Updated 29 Jul 2015: Improved property name matching in the script and added an additional recommended settings spreadsheet.

Windows security auditing policies determine which events will be written to the Security event log and some are invaluable when diagnosing client connection and access issues, not to mention their use during and after potential security attacks.

But unfortunately as described in this fantastic article by Ned Pyle this part of Windows has had extensive rework with new bits bolted on which make it difficult to configure correctly and also to verify. The only accurate way to calculate what is in effect is to run auditpol.exe on each server.

Luckily we can still automate this using WinRM remoting or PSExec. I chose the latter for the script below which will output multiple servers into a usable CSV format that can be opened and manipulated in Excel.

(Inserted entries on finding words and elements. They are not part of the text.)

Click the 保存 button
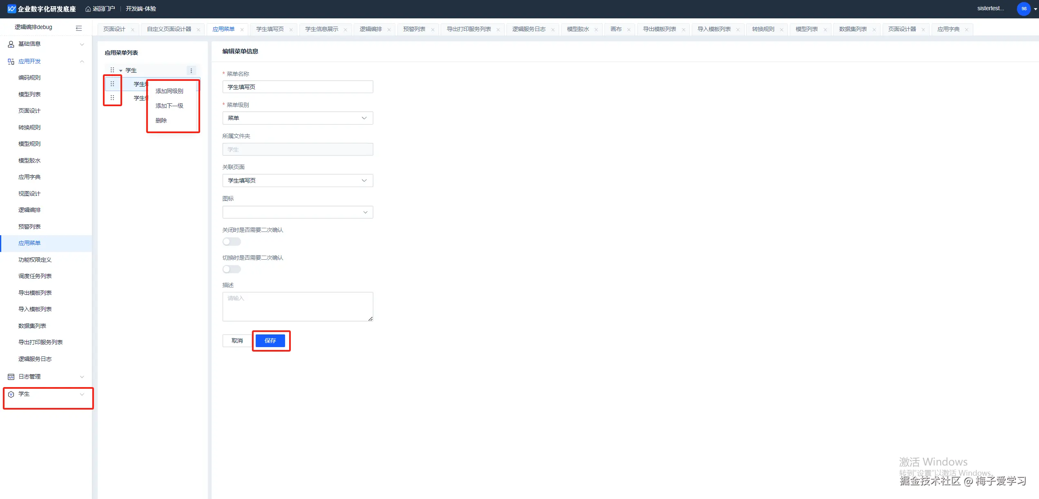Image resolution: width=1039 pixels, height=499 pixels. [x=270, y=341]
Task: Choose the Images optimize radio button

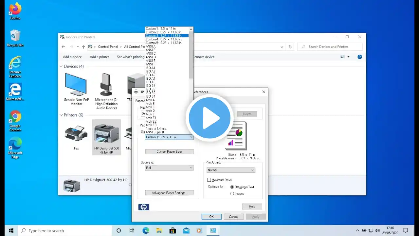Action: (x=232, y=194)
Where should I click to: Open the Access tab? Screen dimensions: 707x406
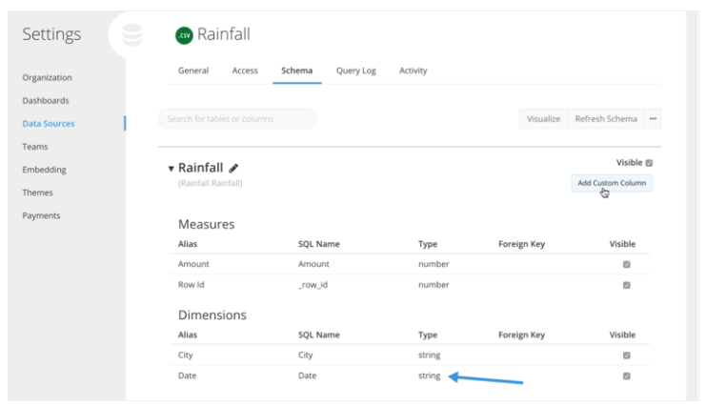(245, 71)
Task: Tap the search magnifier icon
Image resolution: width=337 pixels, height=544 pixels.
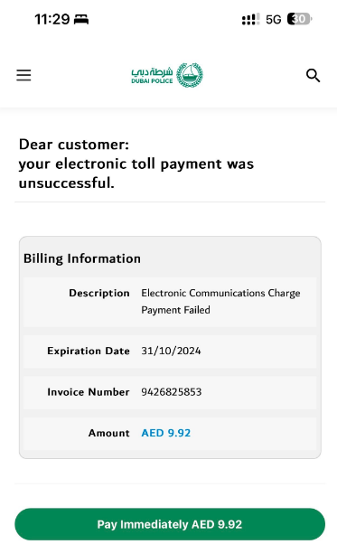Action: coord(313,75)
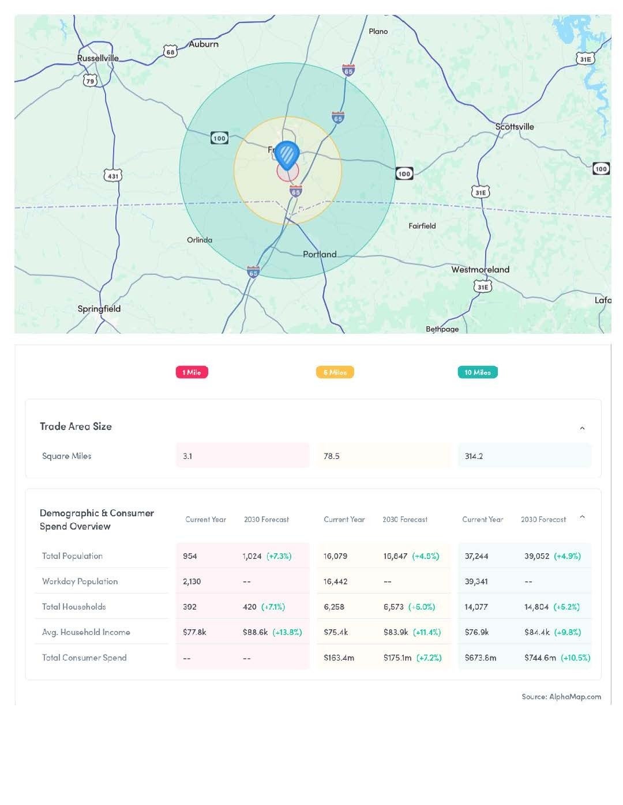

# Update with whatever method you use to generate your host list
$hostNames = @("localhost")
$psExec = "C:\Temp\PSExec.exe"
$auditPol = "C:\Windows\System32\AuditPol.exe"
 
$auditPolicy = @()
foreach ($hostName in $hostNames) {
    Write-Host "Processing $hostName" -NoNewline
 
    $ErrorActionPreference = "Continue" # Required for PSExec  
    $auditPolicyString = &$psExec "\\$hostName" -accepteula -n 5 cmd /c $auditPol /get /category:* 2>&1
    $ErrorActionPreference = "Stop"
 
    if ($LastExitCode -ne 0) {
        Write-Host ": Failed"
        # You can parse the ErrorRecord types from $auditPolicyString if you want to get the real error
    } else {
        $thisAuditPolicy = New-Object PSObject -Property @{
            "Host Name" = $hostName
        }
 
        $auditPolicyString | Where { $_ -is [string] -and $_ } <# Remove blank lines #> | Select -Skip 2 <# Headers #> | %{
            # Headers don't have two columns and so don't have two spaces
            if ($_ -like "*  *") {
                # The left and right columns are separated by two spaces, extract into two groups and ignore spaces between them
                $_ -match '  ([a-z, /-]+)  ([a-z, ]+)' | Out-Null
 
                # Add a property for each audit policy
                $thisAuditPolicy | Add-Member -MemberType NoteProperty -Name "$($Matches[1].Trim())" -Value $Matches[2]
            }
        }
 
        $auditPolicy += $thisAuditPolicy
        Write-Host ": Ok"
    }
}

# Output ready for Excel
$auditPolicy | ConvertTo-Csv -NoTypeInformation | Set-Content C:\Temp\AuditPolicy.csv

# Optionally test that every property name is accessible
# $auditPolicy[0].psobject.Properties | Select -ExpandProperty Name | Where { $_ -ne "Host Name" } | %{ &$auditPol /Get /Subcategory:"$_" } 

Here's what the output looks like.

If you're interested to investigate this topic further you'll need to bookmark these:

I've also taken those guidelines and created an Excel spreadsheet laying out the high security recommendation and details, as well as the Auditpol commands to set them, which you could tailor however you wish.

Just enabling everything will be detrimental, perhaps to performance, but mostly to log size and retention period. All the auditing in the world isn't much use if you can only hold an hour's worth at a time!